Mention the pitch-black screen at the end of “The Sopranos,” and most fans will tighten their fists and break into a tirade. Six years later, they’re still incensed by creator David Chase’s big nonstatement statement, which left Tony Soprano’s fate up in the air. Mention the 2010 “Lost” finale? Oh, don’t even.
Ending a TV series is a fraught proposition, especially when that series is as passionately revered, beloved and analyzed as “The Sopranos,” “Lost” or, now, “Breaking Bad.” As the AMC meth drama heads into its final episode Sunday, amid miles of online scrutiny and conjecture, millions of fans are nervously waiting to see how creator Vince Gilligan will conclude his epic tale.
Will Gilligan make “Breaking Bad” into a moral lesson by bringing justice down on Walter White, the meek man who turned into a power-hungry meth-making murderer? Or will he set his antihero free, another sinner in the winds of anarchy, imprisoned only by what’s left of his own conscience? Is it possible Gilligan will take a sharp surrealistic detour, cutting to a blank screen that’s the pale blue of Walt’s famous product, or putting the whole story in the head of Walter White Jr. staring at a snow globe, “St. Elsewhere”-style?
For many, what goes down in that last episode of “Breaking Bad” will determine how they ultimately feel about the entire series. It will establish for them whether the years of commitment, conversation and cogitation since the show’s 2008 premiere have been worthwhile. They feel that the conclusion will play an integral role in shaping the show’s long-term cultural legacy.
Series finales were notable events for many decades, even before “The Mary Tyler Moore Show” gang shuffled out singing “It’s a Long Way to Tipperary.”
When a show knowingly left the air — when it wasn’t canceled midstream — the writers generally nodded to viewers who were looking for a parting glance.
But since the advent of the novelistic drama in the 1990s, with serialized storylines and mythologies moving front and center, the finale has become of paramount significance.
“The joy of television is the week to week, the episodic, the moments,” says Christine Becker, an associate professor in the Department of Film, Television, and Theatre at the University of Notre Dame.
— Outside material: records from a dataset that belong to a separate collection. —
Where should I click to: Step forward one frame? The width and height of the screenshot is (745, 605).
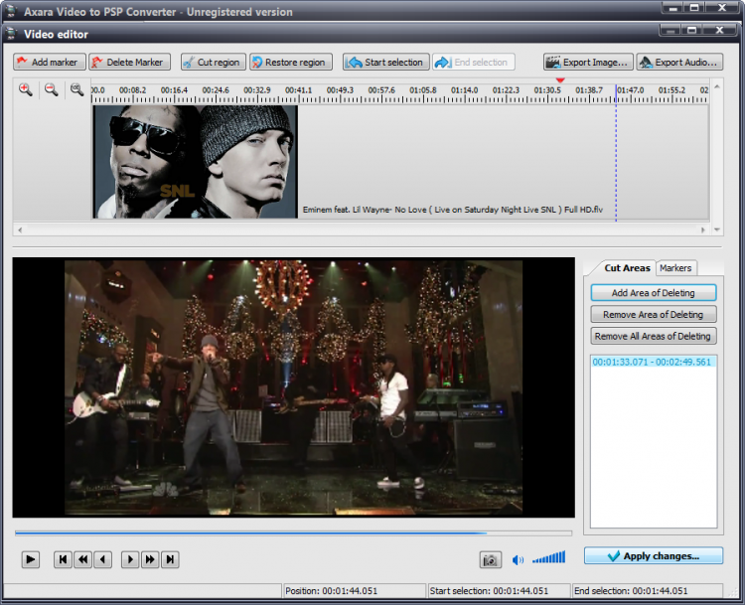tap(130, 560)
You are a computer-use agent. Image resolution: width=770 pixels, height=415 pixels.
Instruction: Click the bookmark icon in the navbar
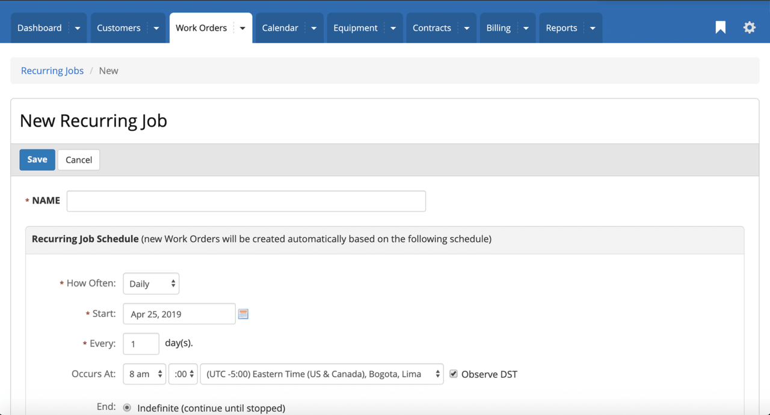(x=720, y=27)
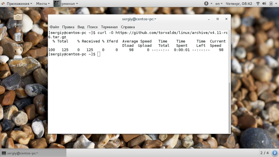Click the battery power icon
This screenshot has height=157, width=279.
click(271, 4)
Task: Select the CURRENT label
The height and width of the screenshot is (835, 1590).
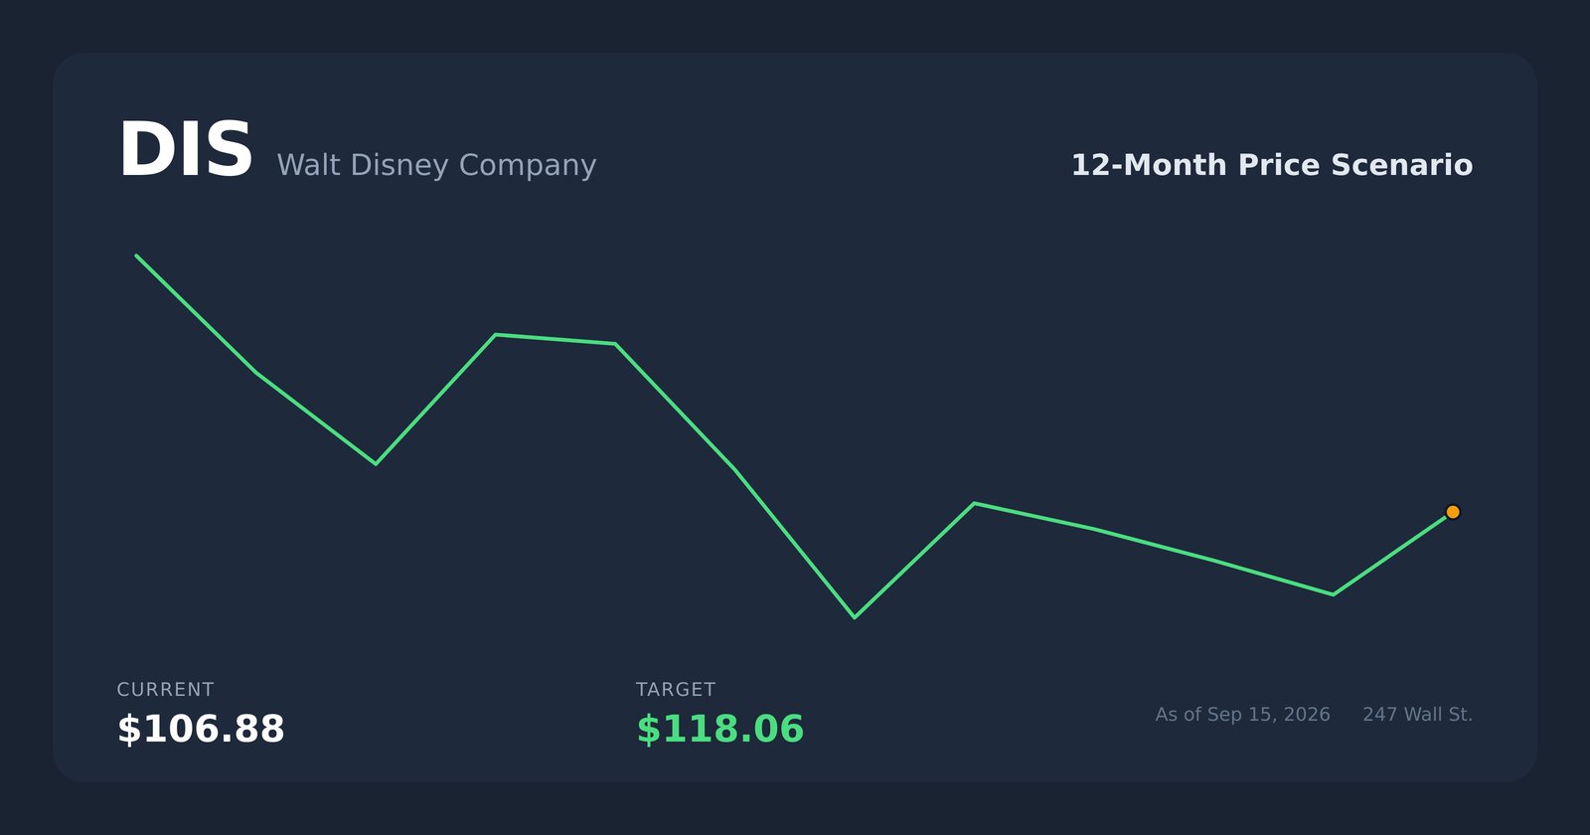Action: click(165, 690)
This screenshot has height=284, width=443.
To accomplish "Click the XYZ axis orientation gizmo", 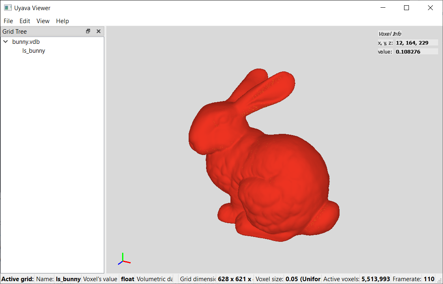I will coord(124,260).
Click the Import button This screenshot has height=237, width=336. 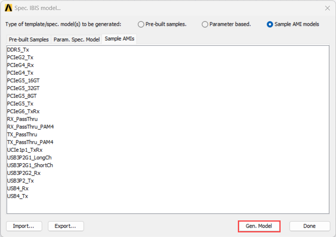24,226
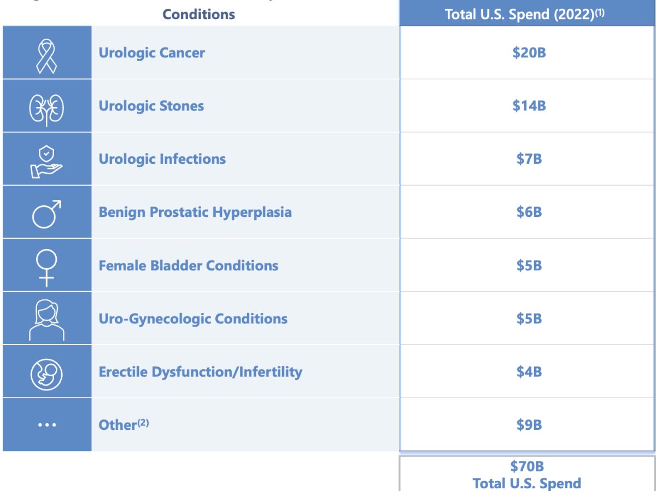Select the Benign Prostatic Hyperplasia label
Image resolution: width=656 pixels, height=491 pixels.
195,212
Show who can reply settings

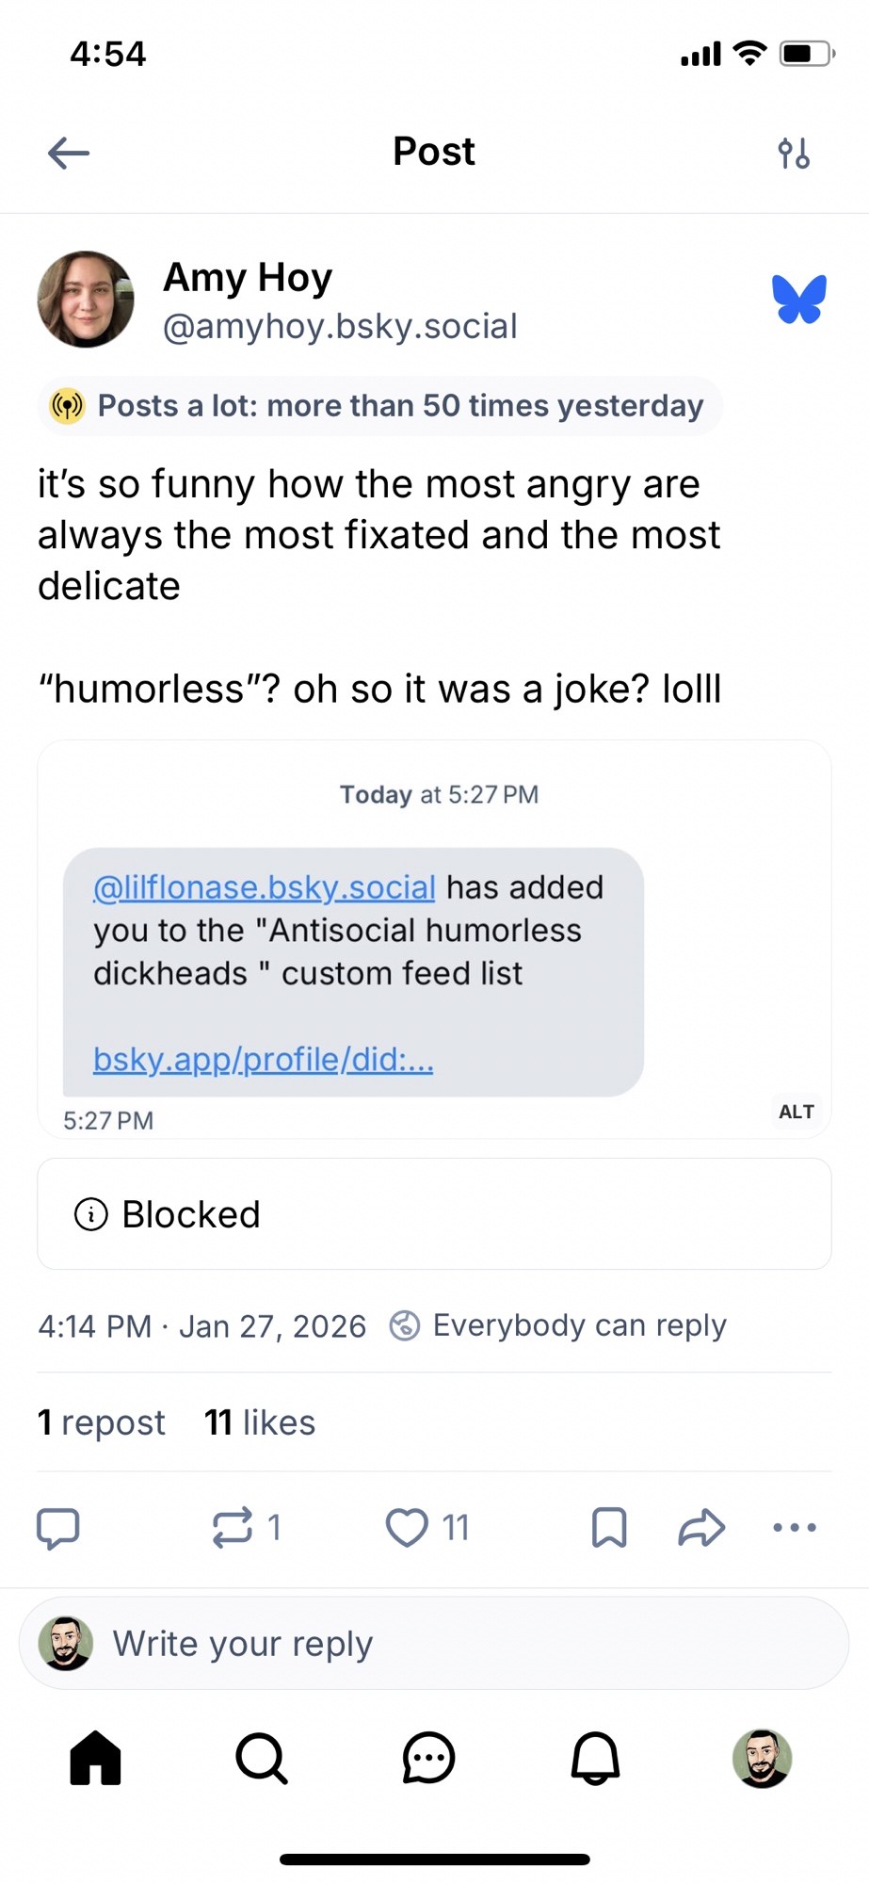click(x=559, y=1325)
“Whether or not I liked the ‘Lost’ finale doesn’t change the fact that the episode with Desmond called ‘The Constant’ was one of my great TV-watching experiences.”
To use the metaphor of death — and the end of a series is a small death of sorts — viewers like Becker try to remember the whole life, and not simply the circumstances of its end.
Some viewers don’t care about loose ends; they mostly care about emotional closure. Others require every plot strand wrapped up in one neat bow, as in the flash-forward of “Six Feet Under,” which chronicled the deaths of all the characters, leaving no hint of ambiguity.
For Jason Mittell, professor of American studies and film and media culture at Middlebury College, the best endings are in tune with the rest of the series, such as the finale of “The Wire” and “The Shield.”
“When I think of finales that worked well, they’re finales that feel true to what the show has been,” Mittell said.
Since “Breaking Bad” is a show about a man’s moral journey, Mittell is expecting the finale to include some acknowledgment of where Walt’s journey has gone on that level.
“So if the show ends with Walt machine-gunning everyone down and it feels untrue to who the character is,” he said, “that would leave a pretty sour taste in my mouth. I’d think that wasn’t the show I thought I’d been watching.”